Плошки с фитильками осветили все главные улицы. Лошади крутили колеса, ведра черпали воду из Томи и Ушайки и скользили на гору по канатам. Они подавали воду к временным фонтанам, устроенным на крутых обрывах Воскресенской и Юртошной гор.
Едва солнце село за Томью и на город опустилась теплая ароматная ночь, Кынсон и Ван Суслонов с высоты горы просигналили флажками своим помощникам, которые должны были дернуть за шнуры и запалить многочисленные петарды и шутихи, запрятанные в кустах, на островах среди реки Ушайки, на мостах и на краю обрыва.
И разом шарахнуло, бабахнуло, засвистело, затрещало, и высоко в небо поднялись снопы и букеты огня и принялись там вертеться, рассыпаться, превращаться. То сыпалась с неба огненная метелица, то небесный огонь превращался в золотого петуха размером в полнеба, то — в быстро вертящееся колесо. И, наконец, в небе возник известный уже всем по изображению на деньгах огромный вензель «Е» с двумя палочками внутри, что означало, конечно: «Екатерина Вторая».
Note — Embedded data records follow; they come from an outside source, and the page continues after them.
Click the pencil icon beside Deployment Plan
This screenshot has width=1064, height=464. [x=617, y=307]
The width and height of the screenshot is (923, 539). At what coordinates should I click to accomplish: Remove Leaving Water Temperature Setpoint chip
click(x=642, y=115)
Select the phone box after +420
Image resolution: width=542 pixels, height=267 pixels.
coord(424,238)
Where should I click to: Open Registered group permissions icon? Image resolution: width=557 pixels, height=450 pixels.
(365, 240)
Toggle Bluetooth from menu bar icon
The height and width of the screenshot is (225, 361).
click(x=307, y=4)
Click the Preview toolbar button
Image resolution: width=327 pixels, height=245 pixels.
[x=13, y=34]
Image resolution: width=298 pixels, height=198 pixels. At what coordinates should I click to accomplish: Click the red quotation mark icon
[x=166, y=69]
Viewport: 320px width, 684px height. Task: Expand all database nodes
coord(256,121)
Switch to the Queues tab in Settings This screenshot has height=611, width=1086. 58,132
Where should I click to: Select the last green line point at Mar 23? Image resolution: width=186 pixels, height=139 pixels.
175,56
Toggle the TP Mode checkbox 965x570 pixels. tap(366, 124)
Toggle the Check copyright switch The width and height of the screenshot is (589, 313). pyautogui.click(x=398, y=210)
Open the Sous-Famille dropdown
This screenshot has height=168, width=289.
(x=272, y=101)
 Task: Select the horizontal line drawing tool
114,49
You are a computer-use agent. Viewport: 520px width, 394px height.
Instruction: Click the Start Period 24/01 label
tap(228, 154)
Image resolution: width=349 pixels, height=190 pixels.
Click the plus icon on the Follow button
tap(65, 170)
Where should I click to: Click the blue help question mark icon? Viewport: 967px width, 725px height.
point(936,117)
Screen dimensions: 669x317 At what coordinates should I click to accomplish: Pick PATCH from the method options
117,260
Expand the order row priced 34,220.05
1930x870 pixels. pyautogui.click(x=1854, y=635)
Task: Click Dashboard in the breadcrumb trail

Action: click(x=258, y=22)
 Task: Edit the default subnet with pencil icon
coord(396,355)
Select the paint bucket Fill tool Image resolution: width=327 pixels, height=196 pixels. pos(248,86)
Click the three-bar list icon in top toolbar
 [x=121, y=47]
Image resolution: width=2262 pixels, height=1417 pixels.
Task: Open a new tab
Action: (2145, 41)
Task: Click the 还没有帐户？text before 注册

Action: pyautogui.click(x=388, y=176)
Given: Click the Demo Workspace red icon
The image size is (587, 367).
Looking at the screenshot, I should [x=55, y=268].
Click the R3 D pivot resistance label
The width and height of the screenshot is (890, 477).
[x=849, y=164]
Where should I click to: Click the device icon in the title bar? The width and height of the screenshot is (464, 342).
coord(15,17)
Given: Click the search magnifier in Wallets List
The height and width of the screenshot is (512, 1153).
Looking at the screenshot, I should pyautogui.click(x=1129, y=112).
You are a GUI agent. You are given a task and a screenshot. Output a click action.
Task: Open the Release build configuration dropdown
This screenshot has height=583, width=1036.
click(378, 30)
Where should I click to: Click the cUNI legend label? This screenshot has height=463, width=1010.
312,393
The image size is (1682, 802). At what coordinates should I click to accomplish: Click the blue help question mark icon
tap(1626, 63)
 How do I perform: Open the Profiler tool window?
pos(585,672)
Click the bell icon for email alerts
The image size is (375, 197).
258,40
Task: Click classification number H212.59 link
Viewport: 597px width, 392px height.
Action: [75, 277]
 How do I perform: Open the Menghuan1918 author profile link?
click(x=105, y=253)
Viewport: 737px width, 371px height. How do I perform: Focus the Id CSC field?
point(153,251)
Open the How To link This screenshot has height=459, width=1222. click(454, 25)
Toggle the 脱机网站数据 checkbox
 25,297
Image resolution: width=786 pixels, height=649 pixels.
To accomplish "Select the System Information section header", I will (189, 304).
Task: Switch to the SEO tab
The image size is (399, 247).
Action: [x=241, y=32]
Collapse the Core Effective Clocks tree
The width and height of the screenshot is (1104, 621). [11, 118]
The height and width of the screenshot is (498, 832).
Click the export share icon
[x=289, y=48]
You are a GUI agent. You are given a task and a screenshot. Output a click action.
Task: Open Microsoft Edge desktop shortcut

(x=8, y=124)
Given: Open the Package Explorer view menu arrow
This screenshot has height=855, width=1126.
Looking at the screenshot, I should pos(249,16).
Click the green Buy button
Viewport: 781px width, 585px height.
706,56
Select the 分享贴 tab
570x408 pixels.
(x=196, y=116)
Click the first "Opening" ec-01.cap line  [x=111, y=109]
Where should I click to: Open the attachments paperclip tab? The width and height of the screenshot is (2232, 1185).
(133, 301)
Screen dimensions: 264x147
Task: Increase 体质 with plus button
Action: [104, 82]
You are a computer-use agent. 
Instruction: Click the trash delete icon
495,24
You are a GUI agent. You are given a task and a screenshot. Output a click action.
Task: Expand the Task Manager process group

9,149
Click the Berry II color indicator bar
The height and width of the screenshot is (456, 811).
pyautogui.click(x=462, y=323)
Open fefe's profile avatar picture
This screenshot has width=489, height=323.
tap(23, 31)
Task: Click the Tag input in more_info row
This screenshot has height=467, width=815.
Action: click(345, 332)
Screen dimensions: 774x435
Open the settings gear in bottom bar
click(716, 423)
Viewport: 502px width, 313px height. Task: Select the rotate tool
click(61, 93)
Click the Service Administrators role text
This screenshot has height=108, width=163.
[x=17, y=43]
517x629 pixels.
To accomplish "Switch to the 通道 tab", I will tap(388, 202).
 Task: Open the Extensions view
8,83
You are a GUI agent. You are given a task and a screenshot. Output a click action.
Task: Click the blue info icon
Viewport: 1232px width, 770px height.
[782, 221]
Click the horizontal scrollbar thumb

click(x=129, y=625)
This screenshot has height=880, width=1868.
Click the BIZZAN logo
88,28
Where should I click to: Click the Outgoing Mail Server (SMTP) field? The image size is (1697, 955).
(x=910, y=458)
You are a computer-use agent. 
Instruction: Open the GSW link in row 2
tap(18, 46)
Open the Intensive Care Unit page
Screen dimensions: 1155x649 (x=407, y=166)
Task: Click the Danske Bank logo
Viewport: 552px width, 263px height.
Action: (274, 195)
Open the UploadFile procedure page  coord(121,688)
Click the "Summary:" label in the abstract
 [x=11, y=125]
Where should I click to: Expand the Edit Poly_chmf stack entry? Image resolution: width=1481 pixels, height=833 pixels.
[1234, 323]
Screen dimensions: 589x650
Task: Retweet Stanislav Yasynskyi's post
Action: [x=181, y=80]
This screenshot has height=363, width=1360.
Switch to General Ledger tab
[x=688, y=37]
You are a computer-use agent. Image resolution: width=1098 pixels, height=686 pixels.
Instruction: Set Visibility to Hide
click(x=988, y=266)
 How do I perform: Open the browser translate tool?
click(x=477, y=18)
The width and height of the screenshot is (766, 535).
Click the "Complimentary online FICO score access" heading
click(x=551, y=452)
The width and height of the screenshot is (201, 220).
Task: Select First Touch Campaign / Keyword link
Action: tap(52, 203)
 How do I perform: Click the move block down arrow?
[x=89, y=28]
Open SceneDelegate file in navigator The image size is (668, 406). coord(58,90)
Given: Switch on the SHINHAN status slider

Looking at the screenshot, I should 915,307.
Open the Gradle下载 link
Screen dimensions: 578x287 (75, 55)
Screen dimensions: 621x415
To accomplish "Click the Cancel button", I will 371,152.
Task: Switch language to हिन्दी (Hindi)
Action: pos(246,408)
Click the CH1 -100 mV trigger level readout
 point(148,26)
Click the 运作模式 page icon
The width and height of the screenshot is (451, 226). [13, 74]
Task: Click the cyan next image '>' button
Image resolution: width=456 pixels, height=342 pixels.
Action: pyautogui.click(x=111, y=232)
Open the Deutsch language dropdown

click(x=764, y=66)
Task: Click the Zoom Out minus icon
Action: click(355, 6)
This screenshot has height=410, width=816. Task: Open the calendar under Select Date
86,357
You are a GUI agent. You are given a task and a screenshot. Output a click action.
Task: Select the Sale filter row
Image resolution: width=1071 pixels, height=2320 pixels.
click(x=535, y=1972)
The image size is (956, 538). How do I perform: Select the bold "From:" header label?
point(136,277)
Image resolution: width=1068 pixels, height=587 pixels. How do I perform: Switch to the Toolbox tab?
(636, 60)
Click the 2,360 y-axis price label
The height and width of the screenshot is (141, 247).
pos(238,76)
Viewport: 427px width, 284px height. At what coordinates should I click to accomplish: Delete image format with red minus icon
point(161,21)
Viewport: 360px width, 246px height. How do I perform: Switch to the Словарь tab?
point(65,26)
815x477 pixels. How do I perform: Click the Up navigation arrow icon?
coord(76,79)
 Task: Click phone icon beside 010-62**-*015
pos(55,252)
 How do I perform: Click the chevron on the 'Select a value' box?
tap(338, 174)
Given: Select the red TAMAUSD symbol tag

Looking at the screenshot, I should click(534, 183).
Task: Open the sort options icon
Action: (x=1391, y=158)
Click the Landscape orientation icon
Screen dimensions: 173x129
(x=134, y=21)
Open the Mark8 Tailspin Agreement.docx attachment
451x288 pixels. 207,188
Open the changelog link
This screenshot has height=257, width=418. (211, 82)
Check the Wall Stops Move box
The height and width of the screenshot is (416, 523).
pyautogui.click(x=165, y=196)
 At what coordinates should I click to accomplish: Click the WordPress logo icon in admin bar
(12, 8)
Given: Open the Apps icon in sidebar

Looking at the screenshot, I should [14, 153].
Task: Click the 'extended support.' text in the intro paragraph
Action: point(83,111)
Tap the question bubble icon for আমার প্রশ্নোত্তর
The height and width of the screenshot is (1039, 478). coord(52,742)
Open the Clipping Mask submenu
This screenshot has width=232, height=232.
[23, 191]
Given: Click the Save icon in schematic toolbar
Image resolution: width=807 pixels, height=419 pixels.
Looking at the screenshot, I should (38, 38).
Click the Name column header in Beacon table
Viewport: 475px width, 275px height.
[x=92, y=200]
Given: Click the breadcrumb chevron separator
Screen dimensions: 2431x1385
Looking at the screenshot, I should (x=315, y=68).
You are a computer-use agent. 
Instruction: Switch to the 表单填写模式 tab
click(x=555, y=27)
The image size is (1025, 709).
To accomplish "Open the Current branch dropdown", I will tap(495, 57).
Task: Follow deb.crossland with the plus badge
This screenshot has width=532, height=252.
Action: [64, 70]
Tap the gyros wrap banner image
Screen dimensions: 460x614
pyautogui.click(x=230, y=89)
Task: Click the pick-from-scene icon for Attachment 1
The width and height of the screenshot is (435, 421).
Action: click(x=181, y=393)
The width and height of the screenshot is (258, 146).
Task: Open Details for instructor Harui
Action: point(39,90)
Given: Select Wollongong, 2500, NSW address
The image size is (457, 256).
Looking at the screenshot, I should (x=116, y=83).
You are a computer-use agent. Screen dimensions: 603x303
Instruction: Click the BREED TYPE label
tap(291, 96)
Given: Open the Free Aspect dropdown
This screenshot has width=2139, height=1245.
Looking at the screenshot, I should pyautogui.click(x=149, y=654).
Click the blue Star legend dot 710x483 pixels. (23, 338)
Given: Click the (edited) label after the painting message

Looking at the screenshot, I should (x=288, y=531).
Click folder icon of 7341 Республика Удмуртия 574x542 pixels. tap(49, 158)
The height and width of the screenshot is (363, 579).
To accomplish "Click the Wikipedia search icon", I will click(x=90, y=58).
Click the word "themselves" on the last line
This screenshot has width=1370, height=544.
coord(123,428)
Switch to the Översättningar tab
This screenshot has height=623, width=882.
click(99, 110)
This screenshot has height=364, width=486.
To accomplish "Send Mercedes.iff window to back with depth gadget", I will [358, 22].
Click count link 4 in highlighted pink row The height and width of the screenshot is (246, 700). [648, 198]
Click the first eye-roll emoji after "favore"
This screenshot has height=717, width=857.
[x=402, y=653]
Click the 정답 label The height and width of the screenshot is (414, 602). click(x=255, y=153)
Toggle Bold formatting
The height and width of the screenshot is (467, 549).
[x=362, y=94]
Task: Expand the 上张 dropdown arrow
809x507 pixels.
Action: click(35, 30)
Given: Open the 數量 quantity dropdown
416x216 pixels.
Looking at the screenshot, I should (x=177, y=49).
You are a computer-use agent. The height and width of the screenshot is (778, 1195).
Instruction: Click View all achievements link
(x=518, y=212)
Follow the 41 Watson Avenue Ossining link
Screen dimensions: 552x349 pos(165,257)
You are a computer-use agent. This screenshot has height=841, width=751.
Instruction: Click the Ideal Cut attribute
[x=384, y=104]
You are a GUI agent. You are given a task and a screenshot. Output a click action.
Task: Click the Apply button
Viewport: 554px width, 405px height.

Огромные толпы народа в верхнем и нижнем городе подбрасывали в высь картузы, палки, кричали ура и танцевали. Тем более, что и в верхнем, и в нижнем городе на площадях стояли телеги с огромными бочками. Вахмистры обретались возле тех бочек с черпаками и наливали каждому желающему государственной дармовой водки.
В день салюта все ратманы, казачьи урядники и офицеры гарнизона знали, где им находиться при оружии и за чем наблюдать. Сам Девильнев вместе со своим денщиком Шегерешем и казаком Данилкой Хватом скакал верхом по городу и проверял посты.
Особенно тщательно охранялись башни старой крепости, с пушками на раскатах, комендантская изба, магистрат, ямшоная баня, куда на сутки упрятали всех поднадзорных, пороховые и зелейные склады, слободки, где проживали ссыльные поселенцы.
Что? Как? — спрашивал Девильнев своих караульных то в одной, то в другой части города.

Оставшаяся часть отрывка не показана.